■ Provided material:

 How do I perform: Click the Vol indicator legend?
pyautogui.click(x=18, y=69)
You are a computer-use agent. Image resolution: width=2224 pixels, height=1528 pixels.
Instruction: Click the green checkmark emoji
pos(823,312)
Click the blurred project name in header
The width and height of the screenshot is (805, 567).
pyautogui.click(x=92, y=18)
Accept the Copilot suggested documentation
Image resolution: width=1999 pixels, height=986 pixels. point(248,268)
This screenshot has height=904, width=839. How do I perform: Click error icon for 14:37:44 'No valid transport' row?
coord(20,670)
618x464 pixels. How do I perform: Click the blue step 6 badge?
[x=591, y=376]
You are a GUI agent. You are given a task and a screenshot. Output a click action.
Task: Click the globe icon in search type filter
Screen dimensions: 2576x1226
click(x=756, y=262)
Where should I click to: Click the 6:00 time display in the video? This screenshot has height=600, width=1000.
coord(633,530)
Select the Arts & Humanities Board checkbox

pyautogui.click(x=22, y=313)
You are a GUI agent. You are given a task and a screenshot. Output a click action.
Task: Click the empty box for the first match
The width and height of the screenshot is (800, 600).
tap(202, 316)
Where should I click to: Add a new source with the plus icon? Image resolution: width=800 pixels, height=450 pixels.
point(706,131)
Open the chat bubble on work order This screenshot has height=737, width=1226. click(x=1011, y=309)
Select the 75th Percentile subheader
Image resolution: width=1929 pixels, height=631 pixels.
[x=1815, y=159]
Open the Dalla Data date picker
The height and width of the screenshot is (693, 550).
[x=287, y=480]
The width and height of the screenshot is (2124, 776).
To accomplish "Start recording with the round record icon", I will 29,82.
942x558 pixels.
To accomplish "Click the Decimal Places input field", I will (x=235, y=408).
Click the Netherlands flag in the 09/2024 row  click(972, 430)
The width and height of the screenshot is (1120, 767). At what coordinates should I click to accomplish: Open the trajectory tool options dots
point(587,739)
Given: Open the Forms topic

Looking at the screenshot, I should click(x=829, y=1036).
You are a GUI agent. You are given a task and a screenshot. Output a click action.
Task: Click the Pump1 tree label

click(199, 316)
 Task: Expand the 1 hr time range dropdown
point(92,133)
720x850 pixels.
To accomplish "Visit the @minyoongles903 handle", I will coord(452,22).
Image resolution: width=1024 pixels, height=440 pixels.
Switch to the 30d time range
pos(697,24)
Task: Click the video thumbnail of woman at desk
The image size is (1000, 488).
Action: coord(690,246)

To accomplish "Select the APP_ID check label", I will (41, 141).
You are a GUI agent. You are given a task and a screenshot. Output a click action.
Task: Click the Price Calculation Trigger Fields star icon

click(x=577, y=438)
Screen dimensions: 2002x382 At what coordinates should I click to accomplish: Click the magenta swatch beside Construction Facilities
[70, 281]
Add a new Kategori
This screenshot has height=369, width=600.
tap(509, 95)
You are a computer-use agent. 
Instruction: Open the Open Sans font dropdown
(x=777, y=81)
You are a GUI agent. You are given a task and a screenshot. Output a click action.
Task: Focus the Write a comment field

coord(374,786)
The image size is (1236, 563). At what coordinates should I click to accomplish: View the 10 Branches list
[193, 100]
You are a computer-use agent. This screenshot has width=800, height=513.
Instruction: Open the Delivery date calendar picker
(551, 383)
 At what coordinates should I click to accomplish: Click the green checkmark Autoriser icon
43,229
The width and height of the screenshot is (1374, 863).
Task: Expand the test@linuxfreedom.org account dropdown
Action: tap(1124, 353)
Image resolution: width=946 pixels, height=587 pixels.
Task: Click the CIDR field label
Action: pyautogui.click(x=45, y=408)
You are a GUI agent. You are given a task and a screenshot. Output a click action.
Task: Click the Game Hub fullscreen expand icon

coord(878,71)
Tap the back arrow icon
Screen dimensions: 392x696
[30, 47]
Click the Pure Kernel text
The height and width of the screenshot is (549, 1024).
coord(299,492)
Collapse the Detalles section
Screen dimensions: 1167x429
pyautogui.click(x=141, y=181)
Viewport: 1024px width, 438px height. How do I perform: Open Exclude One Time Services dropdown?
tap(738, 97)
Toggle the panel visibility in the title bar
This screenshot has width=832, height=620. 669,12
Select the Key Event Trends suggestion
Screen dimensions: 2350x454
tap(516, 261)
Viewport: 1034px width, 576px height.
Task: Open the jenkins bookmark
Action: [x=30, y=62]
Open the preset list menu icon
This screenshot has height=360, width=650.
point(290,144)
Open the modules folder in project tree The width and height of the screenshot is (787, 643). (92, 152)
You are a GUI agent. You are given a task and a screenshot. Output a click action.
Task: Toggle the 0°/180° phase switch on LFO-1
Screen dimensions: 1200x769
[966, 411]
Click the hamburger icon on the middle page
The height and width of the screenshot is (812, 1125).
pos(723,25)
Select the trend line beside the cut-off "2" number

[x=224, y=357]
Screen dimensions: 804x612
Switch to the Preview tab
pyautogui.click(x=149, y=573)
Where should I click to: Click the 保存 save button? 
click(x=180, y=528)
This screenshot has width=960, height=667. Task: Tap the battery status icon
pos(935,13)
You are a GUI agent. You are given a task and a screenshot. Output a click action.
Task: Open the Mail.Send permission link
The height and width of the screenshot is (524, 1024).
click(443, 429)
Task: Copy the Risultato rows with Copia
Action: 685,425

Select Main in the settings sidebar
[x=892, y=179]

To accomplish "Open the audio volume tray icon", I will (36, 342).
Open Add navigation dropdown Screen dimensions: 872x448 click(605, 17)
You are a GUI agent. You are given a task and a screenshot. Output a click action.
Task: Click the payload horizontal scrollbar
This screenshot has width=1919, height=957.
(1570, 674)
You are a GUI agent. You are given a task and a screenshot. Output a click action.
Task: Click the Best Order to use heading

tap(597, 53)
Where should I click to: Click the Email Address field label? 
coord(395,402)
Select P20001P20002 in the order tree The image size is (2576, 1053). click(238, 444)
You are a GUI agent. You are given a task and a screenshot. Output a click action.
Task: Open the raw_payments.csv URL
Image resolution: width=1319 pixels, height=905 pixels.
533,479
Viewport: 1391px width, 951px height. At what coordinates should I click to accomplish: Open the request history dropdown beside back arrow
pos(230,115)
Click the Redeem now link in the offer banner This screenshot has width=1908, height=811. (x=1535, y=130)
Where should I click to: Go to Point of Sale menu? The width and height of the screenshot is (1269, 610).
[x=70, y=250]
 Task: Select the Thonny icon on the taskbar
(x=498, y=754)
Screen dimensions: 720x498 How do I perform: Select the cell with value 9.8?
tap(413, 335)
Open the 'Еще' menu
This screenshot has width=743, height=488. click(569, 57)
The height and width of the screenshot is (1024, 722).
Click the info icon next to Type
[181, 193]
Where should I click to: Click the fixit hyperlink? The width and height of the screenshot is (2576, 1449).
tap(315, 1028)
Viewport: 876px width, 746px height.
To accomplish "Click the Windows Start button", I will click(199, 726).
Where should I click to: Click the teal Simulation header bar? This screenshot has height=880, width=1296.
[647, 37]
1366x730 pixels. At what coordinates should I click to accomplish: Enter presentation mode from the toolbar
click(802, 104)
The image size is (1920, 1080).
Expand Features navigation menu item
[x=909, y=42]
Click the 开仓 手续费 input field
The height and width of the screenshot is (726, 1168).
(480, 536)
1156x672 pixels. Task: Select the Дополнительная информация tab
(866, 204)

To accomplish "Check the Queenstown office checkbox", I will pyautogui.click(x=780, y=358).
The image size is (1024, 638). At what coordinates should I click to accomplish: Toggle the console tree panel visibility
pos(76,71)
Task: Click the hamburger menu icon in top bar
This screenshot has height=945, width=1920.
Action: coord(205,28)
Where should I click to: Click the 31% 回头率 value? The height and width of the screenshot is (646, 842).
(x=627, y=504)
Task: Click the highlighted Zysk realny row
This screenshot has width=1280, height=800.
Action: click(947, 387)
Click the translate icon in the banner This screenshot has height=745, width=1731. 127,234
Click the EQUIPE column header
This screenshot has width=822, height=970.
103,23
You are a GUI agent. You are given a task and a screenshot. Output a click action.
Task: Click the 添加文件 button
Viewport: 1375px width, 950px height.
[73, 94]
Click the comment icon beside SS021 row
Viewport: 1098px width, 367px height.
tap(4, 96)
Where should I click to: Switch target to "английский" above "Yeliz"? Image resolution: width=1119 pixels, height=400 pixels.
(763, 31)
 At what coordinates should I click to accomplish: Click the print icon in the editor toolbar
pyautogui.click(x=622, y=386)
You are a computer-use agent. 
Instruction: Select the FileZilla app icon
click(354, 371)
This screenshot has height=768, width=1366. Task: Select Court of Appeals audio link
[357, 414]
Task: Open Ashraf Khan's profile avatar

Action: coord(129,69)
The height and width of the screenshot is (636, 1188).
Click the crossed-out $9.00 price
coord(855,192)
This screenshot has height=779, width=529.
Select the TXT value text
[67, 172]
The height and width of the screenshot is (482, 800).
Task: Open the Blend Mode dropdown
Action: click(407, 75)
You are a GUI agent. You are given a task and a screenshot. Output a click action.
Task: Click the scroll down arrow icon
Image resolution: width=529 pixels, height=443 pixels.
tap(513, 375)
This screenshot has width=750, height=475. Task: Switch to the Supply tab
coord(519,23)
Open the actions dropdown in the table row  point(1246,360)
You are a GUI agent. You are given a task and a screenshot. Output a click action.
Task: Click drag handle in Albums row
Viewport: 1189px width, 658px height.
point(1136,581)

■ Assigned task:
Copy out every line in the records where the word "input" is found.

■ Response area:
To accomplish "Click the Decimal Places input field", I will (x=235, y=408).
Click the 开仓 手续费 input field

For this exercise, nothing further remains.